| SUPPLIED RECORDS |

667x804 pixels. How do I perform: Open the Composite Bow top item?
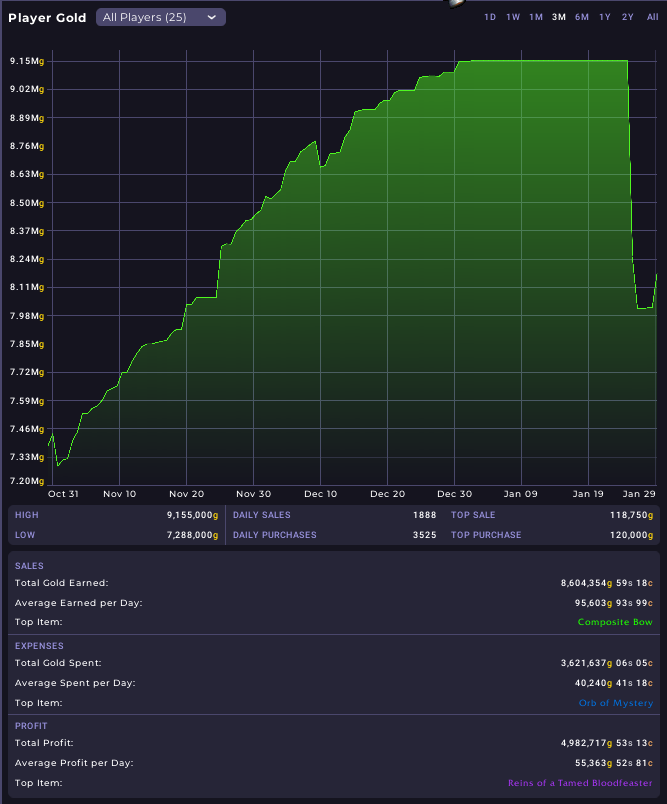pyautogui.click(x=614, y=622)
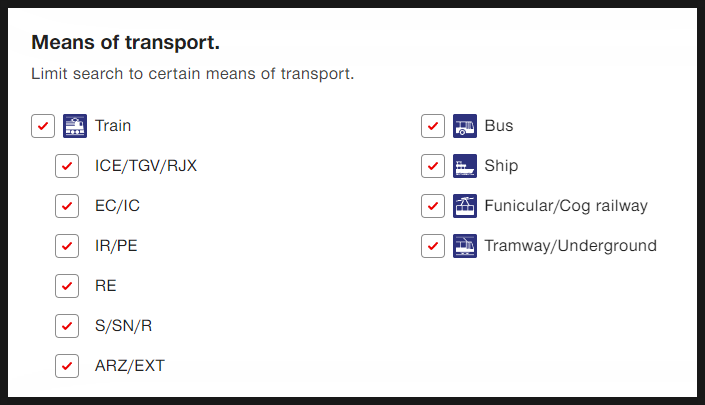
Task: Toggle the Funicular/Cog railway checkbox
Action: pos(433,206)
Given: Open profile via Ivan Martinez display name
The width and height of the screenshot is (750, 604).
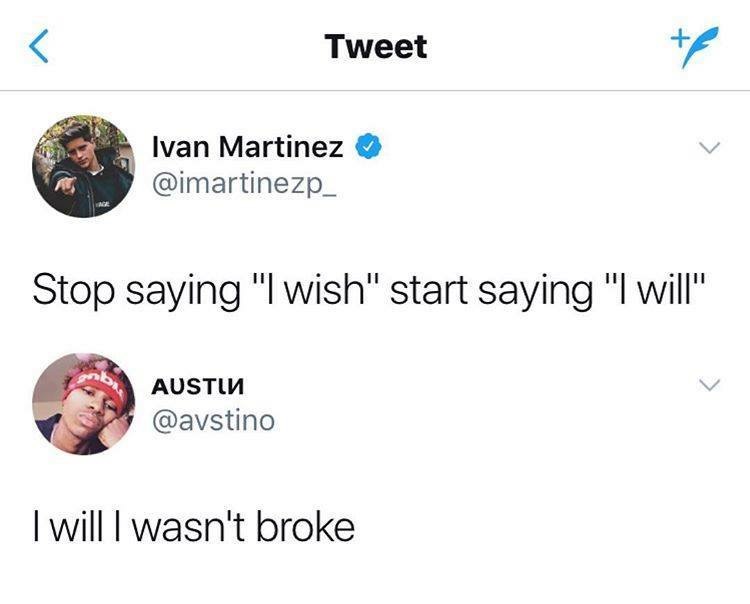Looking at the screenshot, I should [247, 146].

...

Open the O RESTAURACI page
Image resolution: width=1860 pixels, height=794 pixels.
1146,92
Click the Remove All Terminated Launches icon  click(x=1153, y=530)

==

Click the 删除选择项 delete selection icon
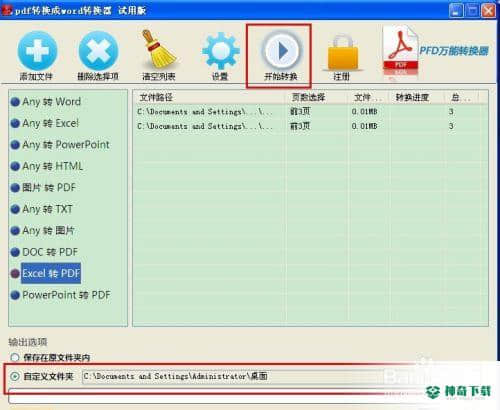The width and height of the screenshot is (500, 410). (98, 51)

| ACTIVITY |
Retype the lines above exactly as they appear, from the line containing "667x804 pixels. How" through the line containing "Given: Open profile", and leave out any pictures.

| PROBLEM SOLUTION |
667x804 pixels. How do I perform: Open the Composite Bow top item?
pyautogui.click(x=614, y=622)
Task: Toggle the Funicular/Cog railway checkbox
Action: pos(433,206)
Given: Open profile via Ivan Martinez display name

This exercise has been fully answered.